【解法の要点】
Parkinson病の治療は薬物療法と運動療法が中心である.薬物療法では,L-DOPA,ドパミン作動薬などがよく使われている.リズム刺激はParkinson病の歩行障害に有効である.また,薬物療法を行ってもコントロールが困難な場合は,脳深部刺激療法(DBS:Deep Brain Stimulation)の外科的治療も考慮される.
【解説】
◯(1)歩行に合わせて声をかける,メトロノームなどでリズムをとるなど,リズミカルな繰り返しの聴覚刺激は歩行改善に有効である.

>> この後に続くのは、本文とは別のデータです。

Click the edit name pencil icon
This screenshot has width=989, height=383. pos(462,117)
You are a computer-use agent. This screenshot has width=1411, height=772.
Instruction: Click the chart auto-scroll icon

◯(2)Parkinson病の薬物治療は,ドパミンの減少を補うものが主流となる.
◯(3)視床下核に深部電極を刺入し,電気刺激でドパミンの分泌を促進させる脳深部刺激療法(DBS)が行われることがある.
◯(4)経頭蓋磁気刺激法(TMS)は,大脳を局所的に磁気刺激するもので,脳の機能代償能力を発揮させることが目的である.脳卒中後遺症やParkinson病,うつ病などに対して適応がある.
✕(5)ボツリヌス毒素は筋収縮を抑制する作用があるので,脳卒中後の痙縮などに対してボツリヌス毒素を筋注射する.Parkinson病への適応はない.
正解 : (5)
【解法の要点】
Parkinson病の薬物治療として用いられるL-dopaは長期的な使用で様々な副作用が生じる.基本的な事項なのでParkinson病の主症状とともに押さえておく.
【解説】
✕(1) wearing-off現象とは,L-dopaの効果持続時間が短くなり,服用後数時間で効果が消退する現象である.
✕(2) Westphal現象とは,筋強剛(固縮)により,足関節を他動的に背屈したあとに手を離すと,前脛骨筋が収縮してなかなか戻らない現象である.
✕(3) pusher現象とは,脳卒中による片麻痺患者が非麻痺側上下肢でベッド柵や車椅子などを押してしまい,麻痺側に姿勢が崩れてしまう現象である.右(劣位)半球損傷者に多い.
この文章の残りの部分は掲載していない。